# Random Zahlen unter Java



## bRainLaG (3. November 2010)

Hallo ich versuche grade irgendwie mir in ein Array Random Zahlen schreiben zu lassen, kriege aber an einer Stelle immer einen Fehler:

public void random(int [] array){

        for(int k=0; k<20; k++){
            Random r =new Random();
            int rand  = r.next(int);
            array[k] = rand;

        }

    }
bei int rand = r.next(int); bekomme ich einen Fehler obwohl ich syntaktisch keinen sehe kann mir da wer weiterhelfen?


----------



## Maddin (3. November 2010)

Hallo,

Ich denke, der Befehl, den du meinst, heißt 
	
	
	



```
r.nextInt()
```
 und nicht 
	
	
	



```
r.next(int)
```
r.next(int) würde sowieso keinen sinn machen... Schau dir am besten einfach mal die Api an.

Gruß,
Martin


----------



## bRainLaG (3. November 2010)

Doof gemacht  stimmt lesen sollte man können. 
Ich habe aber nach wie vor das Problem das mein Array nur mit 0 gefüllt wird 


```
public void random(int [] array){

        for(int k=0; k==array.length; k++){
            Random r =new Random();
            int rand  = r.nextInt();
            array[k] = rand;
            
        }

    }
```


----------



## sebastianb (3. November 2010)

Das liegt daran, dass dein Abbruchkriterium nicht stimmt.


```
for(int k=0;k<array.length;k++)
```

Alternativ kannst Du auch wie folgt Dein Array mit Random Zahlen befüllen.

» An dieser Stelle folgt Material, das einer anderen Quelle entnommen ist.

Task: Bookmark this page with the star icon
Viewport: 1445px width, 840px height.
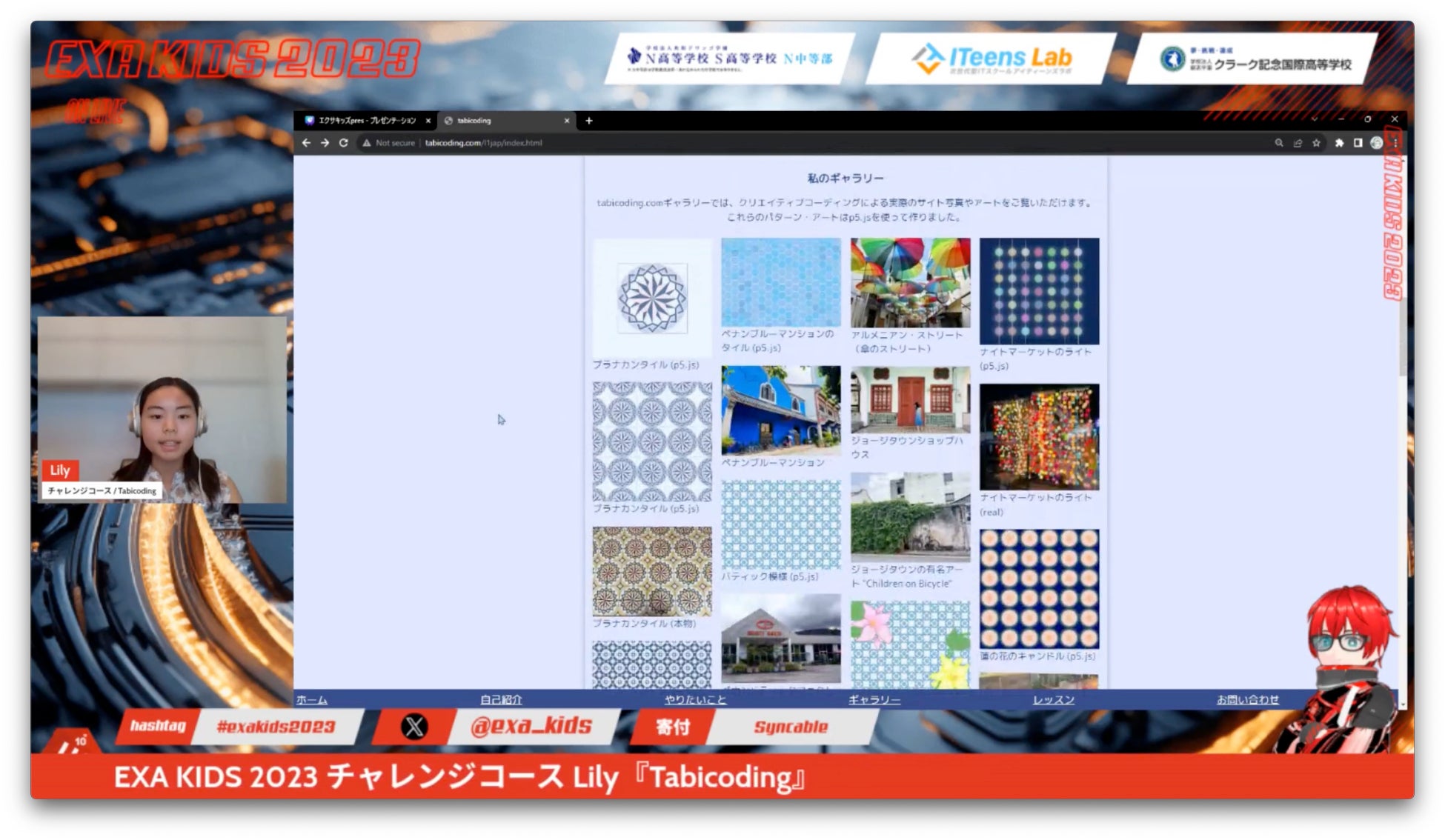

In diesem Fall werden Zufallszahlen zwischen 1 und 6 (jeweils inklusiv) generiert.


```
public void random(int[] array)
   {
      for(int k=0;k<array.length;k++)
      {
         array[k]=((int)(Math.random()*6)+1);
      }
   }
```

Gruß S.


----------



## bRainLaG (3. November 2010)

Ahh manchmal bin ich so blind vielen vielen Dank für die Hilfe


----------